Weizmann Institute scientists have discovered a mechanism that controls the sending of distress signals in the nervous system
The nerve cells that together form nerve fibers, such as those spread from the base of the spine to the entire length of the leg, sometimes reach a length of a meter. In other words, the extensions of nerve cells, the axons, can be 40,000 times longer than the width of the cell body. When such an axon is damaged, it sends molecular distress signals to the cell nucleus. For the molecule that transmits the distress signal, the journey from the injury site along the axon to the cell body is equivalent to the journey of a human messenger from one end of the country to the other.
Prof. Michael Feinzylver, from the Department of Biological Chemistry at the Weizmann Institute of Science, studies the communication systems of the emergency signal in nerve cells. In the past he was able to show that the distress signals are composed as a molecular structure that moves towards the nucleus on a sort of "rail" made of microtubules, which are part of the cytoskeleton. The dynein protein functions as a kind of motor, which together with "import proteins" ("importins") moves various molecules into the cell nucleus, and from there into the cell cavity. This is how the distress signals from the "field" reach the cell's control and command post.
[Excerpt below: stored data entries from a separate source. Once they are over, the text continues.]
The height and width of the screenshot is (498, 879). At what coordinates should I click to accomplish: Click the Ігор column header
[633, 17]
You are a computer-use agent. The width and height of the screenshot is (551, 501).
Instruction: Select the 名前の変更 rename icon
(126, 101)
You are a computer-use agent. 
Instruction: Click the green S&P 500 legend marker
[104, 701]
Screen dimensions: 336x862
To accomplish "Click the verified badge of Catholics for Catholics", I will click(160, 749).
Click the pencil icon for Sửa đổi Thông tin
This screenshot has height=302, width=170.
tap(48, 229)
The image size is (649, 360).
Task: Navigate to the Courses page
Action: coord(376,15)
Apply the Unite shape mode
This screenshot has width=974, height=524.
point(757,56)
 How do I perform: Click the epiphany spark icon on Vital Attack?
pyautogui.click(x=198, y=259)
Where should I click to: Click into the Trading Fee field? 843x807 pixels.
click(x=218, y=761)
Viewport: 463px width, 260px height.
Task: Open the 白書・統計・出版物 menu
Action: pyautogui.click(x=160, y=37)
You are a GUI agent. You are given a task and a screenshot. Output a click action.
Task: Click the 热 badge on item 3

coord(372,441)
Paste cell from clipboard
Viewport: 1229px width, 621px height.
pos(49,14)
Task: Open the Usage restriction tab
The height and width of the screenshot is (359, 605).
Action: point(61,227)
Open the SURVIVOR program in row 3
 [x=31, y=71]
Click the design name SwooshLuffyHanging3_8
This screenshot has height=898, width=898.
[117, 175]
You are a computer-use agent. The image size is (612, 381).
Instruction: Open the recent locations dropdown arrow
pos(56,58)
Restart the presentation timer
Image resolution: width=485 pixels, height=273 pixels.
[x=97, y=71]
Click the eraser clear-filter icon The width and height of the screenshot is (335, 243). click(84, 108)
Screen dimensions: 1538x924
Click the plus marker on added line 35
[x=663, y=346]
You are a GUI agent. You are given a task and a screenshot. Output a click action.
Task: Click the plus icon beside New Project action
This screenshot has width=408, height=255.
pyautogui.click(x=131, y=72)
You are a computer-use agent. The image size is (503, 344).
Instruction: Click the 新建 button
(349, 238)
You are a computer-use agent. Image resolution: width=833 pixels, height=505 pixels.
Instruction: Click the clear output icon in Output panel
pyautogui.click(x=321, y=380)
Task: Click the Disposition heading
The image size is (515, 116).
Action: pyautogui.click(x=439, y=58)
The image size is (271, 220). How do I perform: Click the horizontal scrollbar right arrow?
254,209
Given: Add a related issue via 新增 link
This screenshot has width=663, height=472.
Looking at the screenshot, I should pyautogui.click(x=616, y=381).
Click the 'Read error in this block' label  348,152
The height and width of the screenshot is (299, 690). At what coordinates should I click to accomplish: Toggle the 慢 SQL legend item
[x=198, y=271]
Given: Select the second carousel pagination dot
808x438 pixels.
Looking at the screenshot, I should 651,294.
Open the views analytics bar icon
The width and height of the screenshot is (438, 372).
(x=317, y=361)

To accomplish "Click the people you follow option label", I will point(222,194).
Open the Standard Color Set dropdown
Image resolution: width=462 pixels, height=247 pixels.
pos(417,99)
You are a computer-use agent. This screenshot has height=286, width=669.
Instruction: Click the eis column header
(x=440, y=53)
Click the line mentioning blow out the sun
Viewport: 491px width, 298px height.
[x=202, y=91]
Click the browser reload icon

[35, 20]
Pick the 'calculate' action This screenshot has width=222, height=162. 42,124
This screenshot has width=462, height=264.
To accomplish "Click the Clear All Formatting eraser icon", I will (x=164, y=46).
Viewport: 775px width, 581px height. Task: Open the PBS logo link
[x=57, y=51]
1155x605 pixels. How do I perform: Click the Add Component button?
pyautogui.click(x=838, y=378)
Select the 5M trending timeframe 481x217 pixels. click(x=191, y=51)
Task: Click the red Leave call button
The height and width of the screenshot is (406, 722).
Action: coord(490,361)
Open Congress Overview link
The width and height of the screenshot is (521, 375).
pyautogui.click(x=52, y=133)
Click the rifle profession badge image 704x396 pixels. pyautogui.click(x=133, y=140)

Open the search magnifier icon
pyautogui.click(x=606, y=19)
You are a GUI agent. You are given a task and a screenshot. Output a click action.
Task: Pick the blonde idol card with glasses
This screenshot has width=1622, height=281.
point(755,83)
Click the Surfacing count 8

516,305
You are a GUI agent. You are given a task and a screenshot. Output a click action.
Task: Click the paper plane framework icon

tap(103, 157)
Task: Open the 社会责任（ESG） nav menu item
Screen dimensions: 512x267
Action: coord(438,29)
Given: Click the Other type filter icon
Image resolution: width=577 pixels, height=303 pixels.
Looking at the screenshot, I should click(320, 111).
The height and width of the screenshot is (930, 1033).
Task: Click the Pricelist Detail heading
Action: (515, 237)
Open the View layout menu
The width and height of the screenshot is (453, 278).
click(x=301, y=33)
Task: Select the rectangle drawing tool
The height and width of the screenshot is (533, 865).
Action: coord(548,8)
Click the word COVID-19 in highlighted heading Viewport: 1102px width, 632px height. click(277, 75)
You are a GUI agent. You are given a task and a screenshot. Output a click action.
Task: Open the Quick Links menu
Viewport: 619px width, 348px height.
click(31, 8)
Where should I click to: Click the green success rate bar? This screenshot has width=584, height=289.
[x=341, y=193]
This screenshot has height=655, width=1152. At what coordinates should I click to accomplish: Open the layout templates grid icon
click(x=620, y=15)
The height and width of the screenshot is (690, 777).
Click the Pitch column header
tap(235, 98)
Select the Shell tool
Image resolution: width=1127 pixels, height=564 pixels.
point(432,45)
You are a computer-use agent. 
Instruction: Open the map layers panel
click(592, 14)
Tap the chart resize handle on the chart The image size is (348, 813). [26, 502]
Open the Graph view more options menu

But how does the mechanism that controls this communication system work after an injury? This was the question that preoccupied Prof. Feinsilver and the research students from his group, Dimitri Yudin and Shlomit Hentz, who worked together with members of Dr. Jeffrey Twiss' research group at the Nemours Institute in Delaware. They used the femoral nerves of rats as a research model, and looked for changes in the molecular composition of the cellular material around the nerve cell injury site. To their surprise, they discovered in the area of the injury molecules that until now were considered to be "residents" of the cell nucleus only. These molecules, known collectively as the Ran system, appear in two main configurations: one that is inside the nucleus, and the other is found mainly outside the nucleus, and helps the "importin" proteins to lead different molecules into the nucleus, and out of it, through a kind of gates in the nuclear membrane.
It turns out that the Ran molecule, which is usually found inside the nucleus, integrates into the molecular structure that is the distress signal that should be sent from the nerve fiber damage site to the cell body. The integration of the "nuclear" Ran molecule in the structure prevents the importin proteins from connecting to the structure and pulling it along the conveyor track. When an injury occurs, the "nuclear" Ran molecule becomes its extranuclear "sister", and it detaches from the molecular structure. At this stage the released structure binds to the importins, which begin to pull it up the axon, the long way to the cell body.
The scientists believe that the Ran system acts as a kind of security lock that prevents unwanted and unnecessary activation of the alarm system. In the event of a real emergency, the system quickly releases the lock, and enables distress signals to be sent. A better understanding of this mechanism may lead to the development of treatment methods that will help heal damage to nerve cells.